In my research, quantitative and qualitative, in looking at the Psycho/Spiritual Correlates of Fibromyalgia, we saw clearly the absolute similarity in personality style for all those who presented with Fibromyalgia. Their consistent tendency to over-protect, to get over-invested in the lives of others so they could “help”, “protect” or “guide” was astounding. It was after decades of such behavior that the stressors showed through the energy blocks or stagnation along the bladder meridian. (A meridian governing and impacted by the fear of an inability to protect another.)
In looking at point-of-onset, consistently it was when they felt they could no longer protect a loved one. Perhaps he or she was starting elementary school, moving across the country for college, getting married and moving away…. Regardless, their need to protect was a governing factor in their lives. As a psychotherapist for over 25 years, I can tell you that when we are obsessed with protecting another it is because we were never protected ourselves and therefore suffered horribly through a number of abusive situations. Protecting others from the same or a similar fate becomes an obsession and the resultant stress impacts the body profoundly.
Is the pain real? Of course. Is the excessive fear or stress real? Most definitely. When we are diagnosed with a painful disorder that now has every odd symptom under the sun dumped into it, when they show up there is a feeling of being buried under the extensive symptoms which therefore also must be life-long and increasingly painful since it is all Fibromyalgia.
What if we separated out the bladder meridian, and Fibromyalgia, and then recognized that many additional symptoms show up when someone is extremely stressed. The increased stress may have caused all these additional symptoms. Not fibromyalgia itself.
In my research, in calling participants to redefine love and to acknowledge that protection doesn’t necessarily have anything to do with love changes occurred. Teaching them to simply love someone, allowing them permission to fail, make mistakes, fall on their face, literally and figuratively, was a core part of the research. So many simply needed permission.
Taking the “task” of loving away, freed our participants to begin to live a life they wanted, that focused on them and their dreams. As I read so many postings on Facebook within Fibromyalgia support groups, not coincidently, person after person speaks of a week with minimal pain while they were away on vacation with one other adult to simply relax and read in the warm weather.

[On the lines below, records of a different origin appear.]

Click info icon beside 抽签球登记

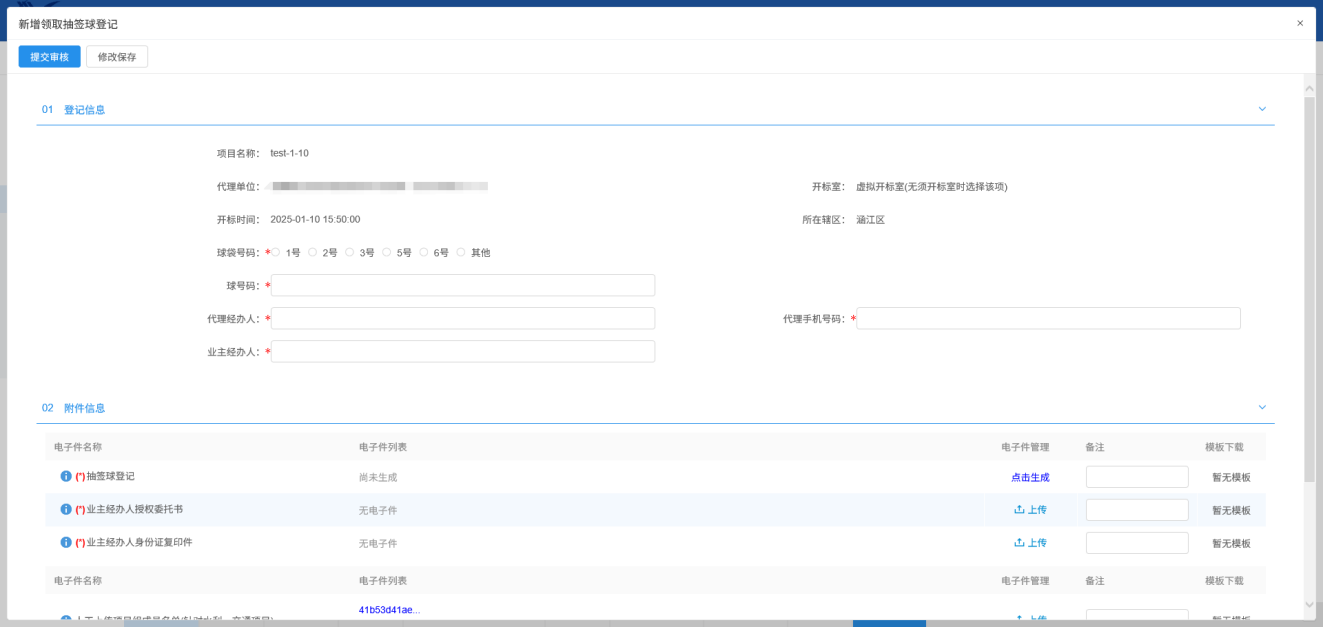[x=66, y=476]
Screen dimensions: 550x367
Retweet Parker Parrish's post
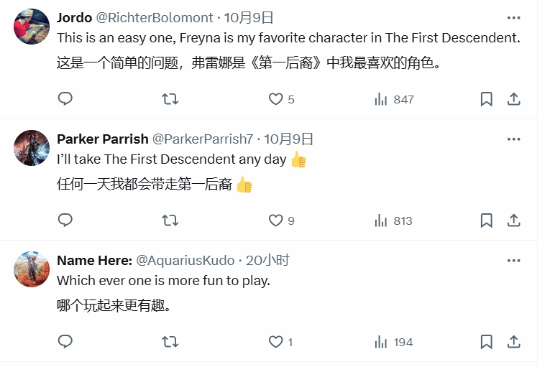pos(170,221)
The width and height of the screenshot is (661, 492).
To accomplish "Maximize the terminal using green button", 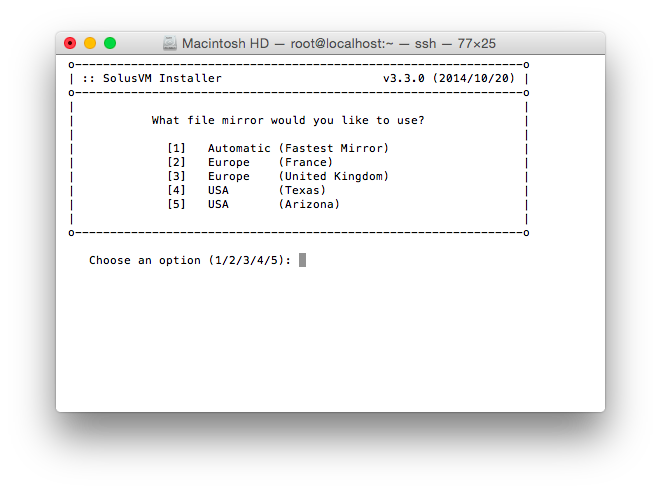I will point(110,43).
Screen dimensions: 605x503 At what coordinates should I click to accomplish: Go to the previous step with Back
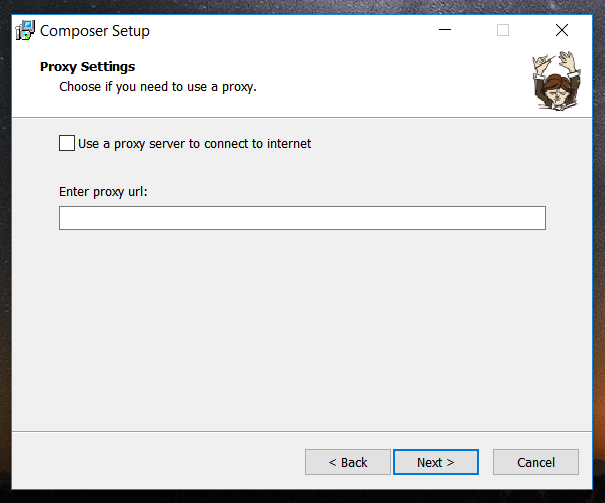coord(348,462)
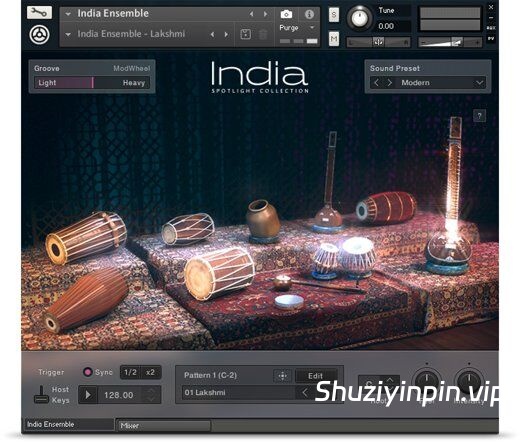Image resolution: width=520 pixels, height=442 pixels.
Task: Toggle the Sync indicator
Action: [87, 372]
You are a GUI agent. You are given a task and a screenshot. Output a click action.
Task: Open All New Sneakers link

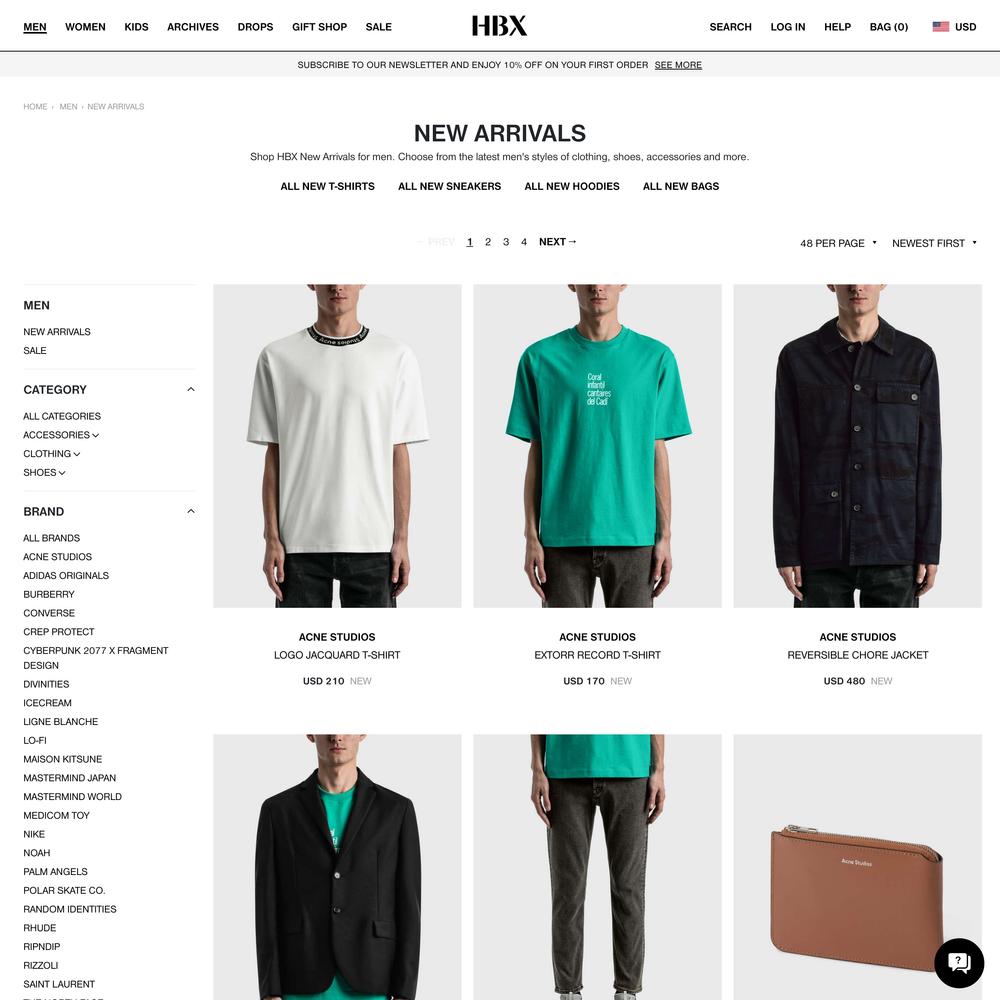click(x=450, y=186)
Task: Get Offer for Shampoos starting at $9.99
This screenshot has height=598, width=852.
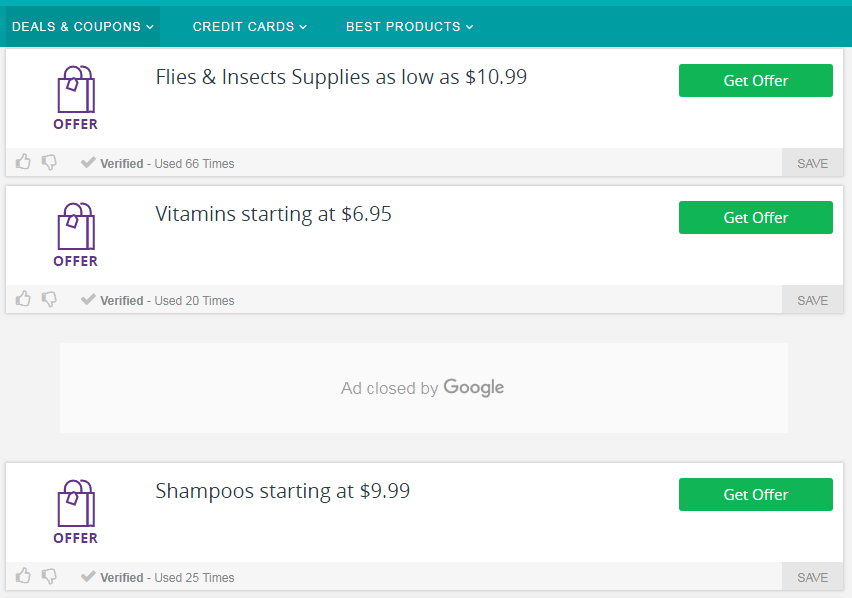Action: pos(755,494)
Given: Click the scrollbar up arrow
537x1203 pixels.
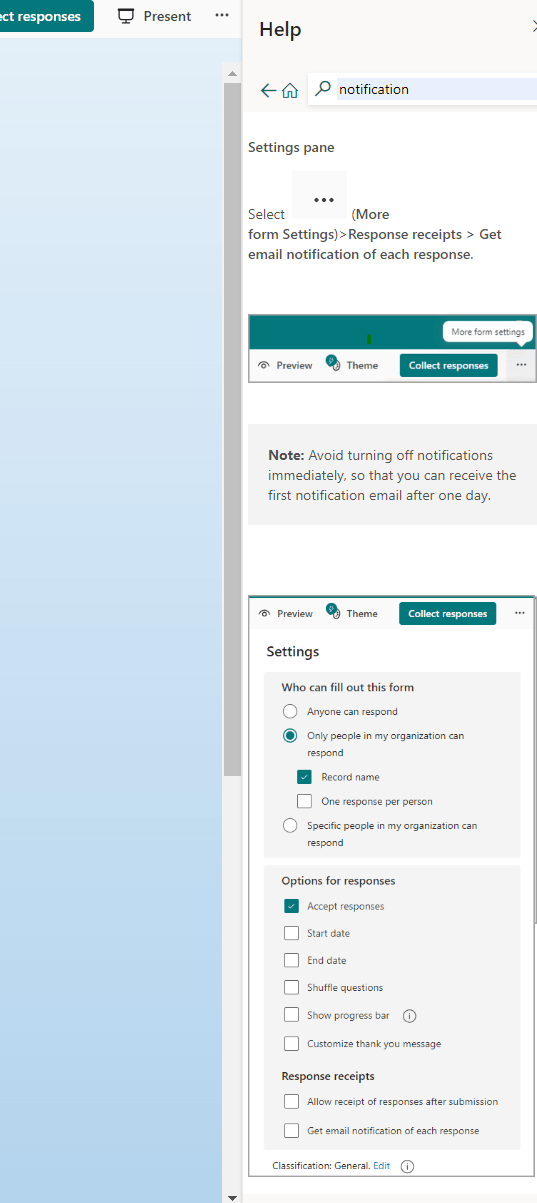Looking at the screenshot, I should [x=232, y=74].
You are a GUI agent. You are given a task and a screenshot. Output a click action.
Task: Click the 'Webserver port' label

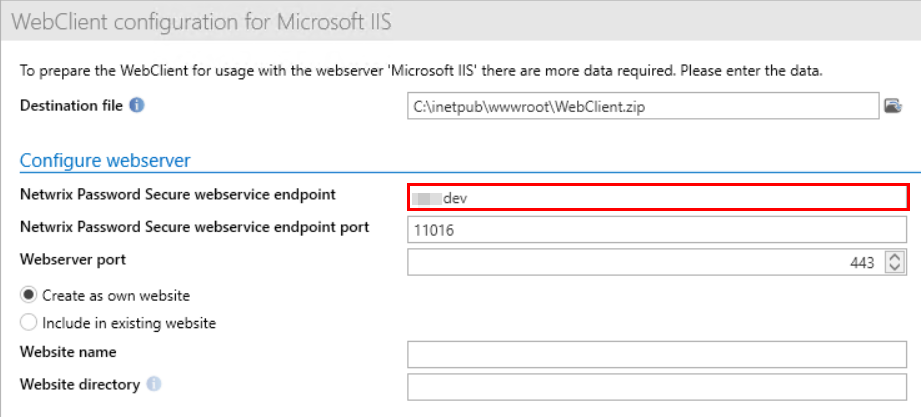73,259
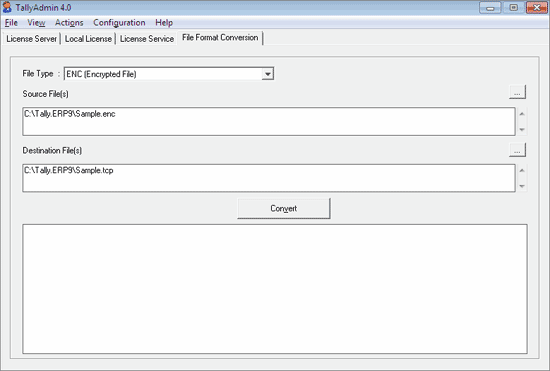Click down arrow beside Source File(s) box
Viewport: 550px width, 371px height.
(x=522, y=129)
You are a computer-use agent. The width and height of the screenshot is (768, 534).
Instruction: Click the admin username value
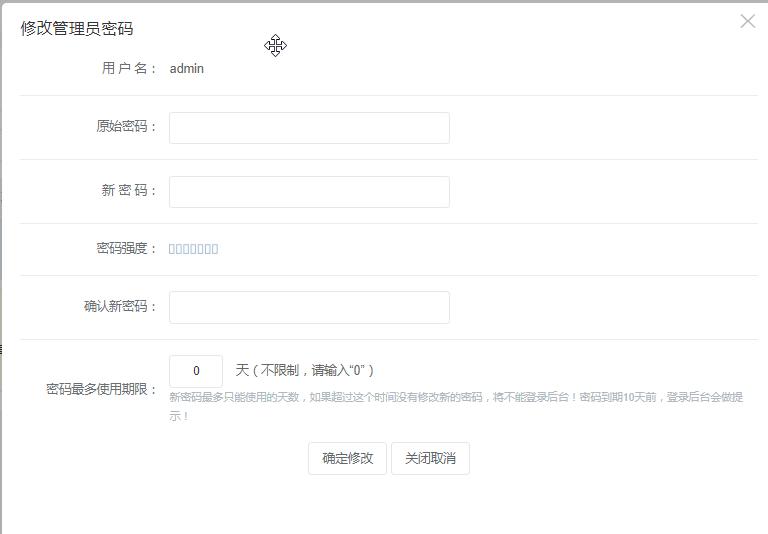[187, 69]
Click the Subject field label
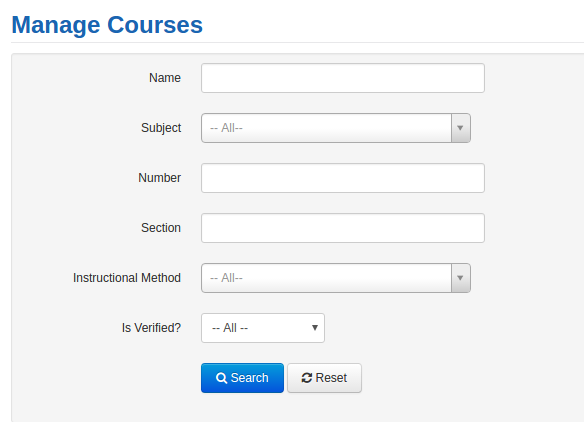584x422 pixels. click(x=161, y=128)
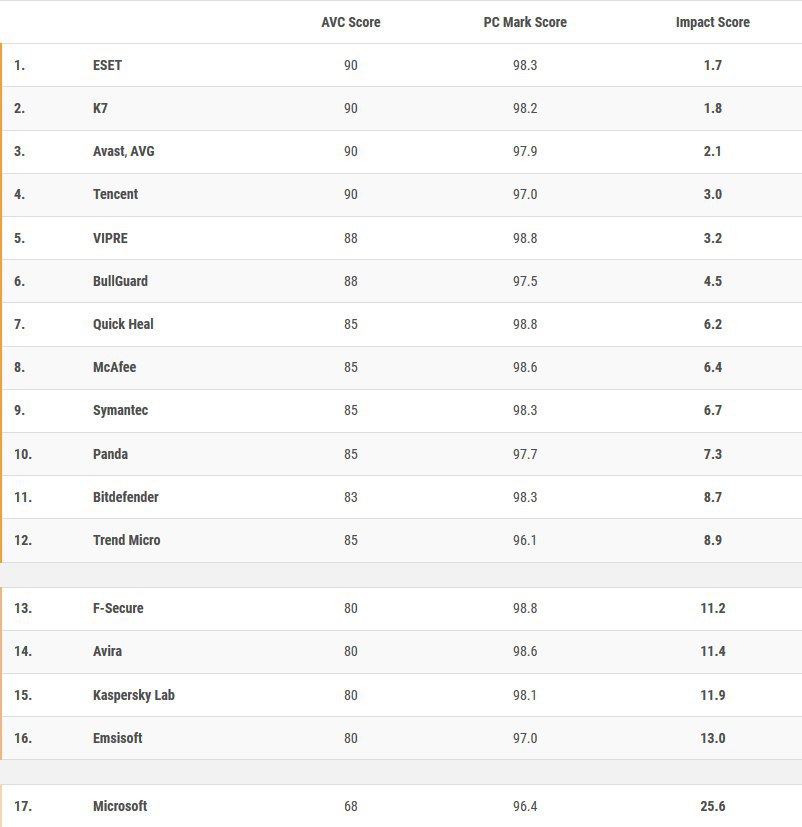Select the Trend Micro row label
This screenshot has height=827, width=802.
127,541
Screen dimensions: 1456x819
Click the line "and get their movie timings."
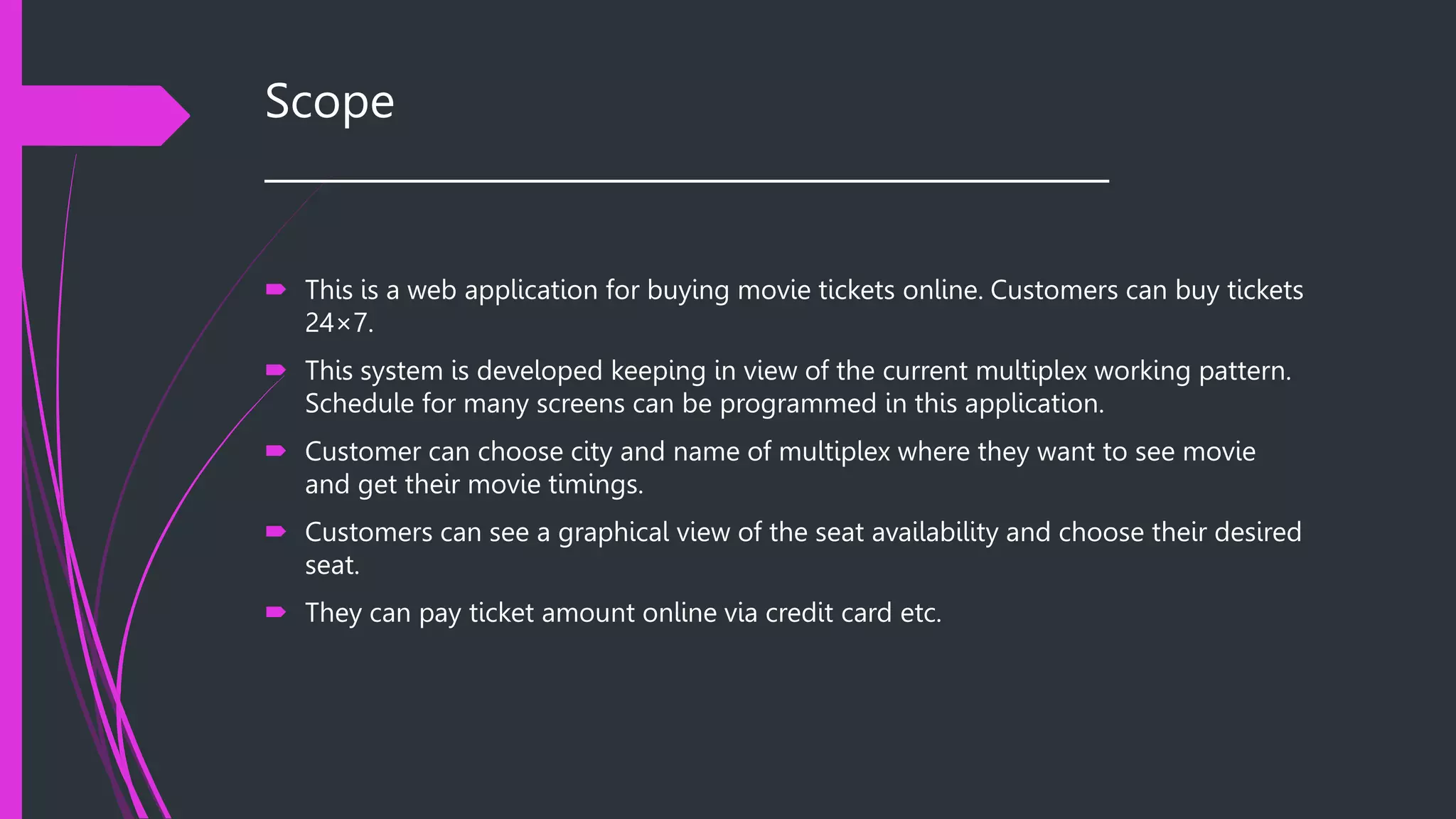click(x=473, y=484)
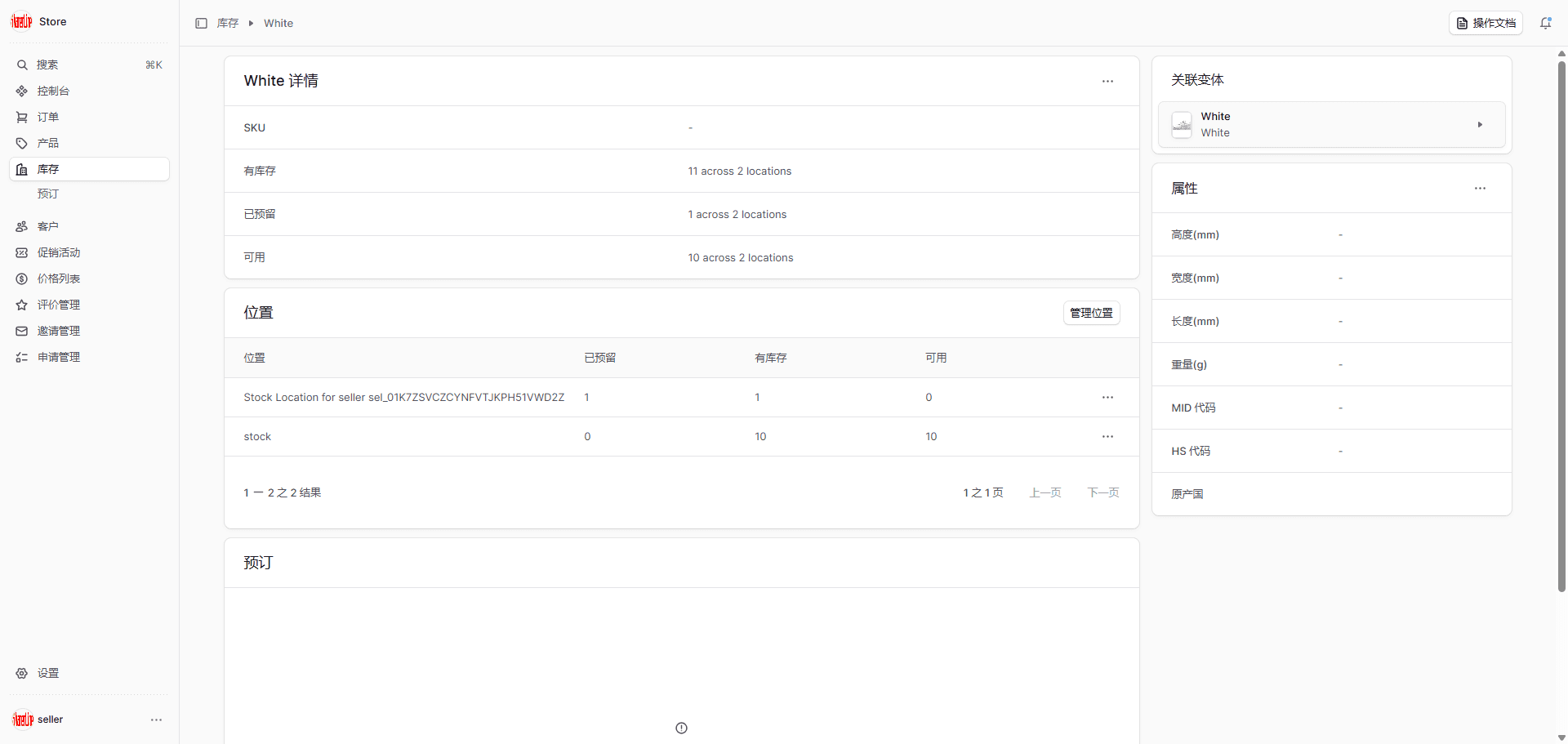Viewport: 1568px width, 744px height.
Task: Click the 产品 tag icon
Action: tap(22, 143)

That is not a coincidence. It is to be expected. A break from their norm; a break from daily stressors, a break to simply be…. All this creates the perfect way of life to eliminate, to cure Fibromyalgia. Not the vacation, but the momentary way of looking at their own life, their own needs and wants with no one to care for or worry about. They have a week without burden or fear.
Coming home calls them back to their mindset of responsibility, pain, limitation, and burden. It calls them back to their own inner traumas and to the life they left behind for a week.
Only 2 participants in our research project did not farewell. Each of them refused to spend one hour a week focusing on themselves and being nurtured. They insisted 45 minutes was enough since they needed to get home to get their husband's dinner on the table. They couldn’t deal with his anger or his rejection. They needed to protect him and themselves from the anger and a ruined evening. The price was too high to keep the peace. If we are to support those with this disorder, if we are to cure Fibromyalgia, we must have a clear understanding of what it is and what it isn’t. We need also to recognize this is not an incurable disorder, simply, as always, a multi-dimensional one.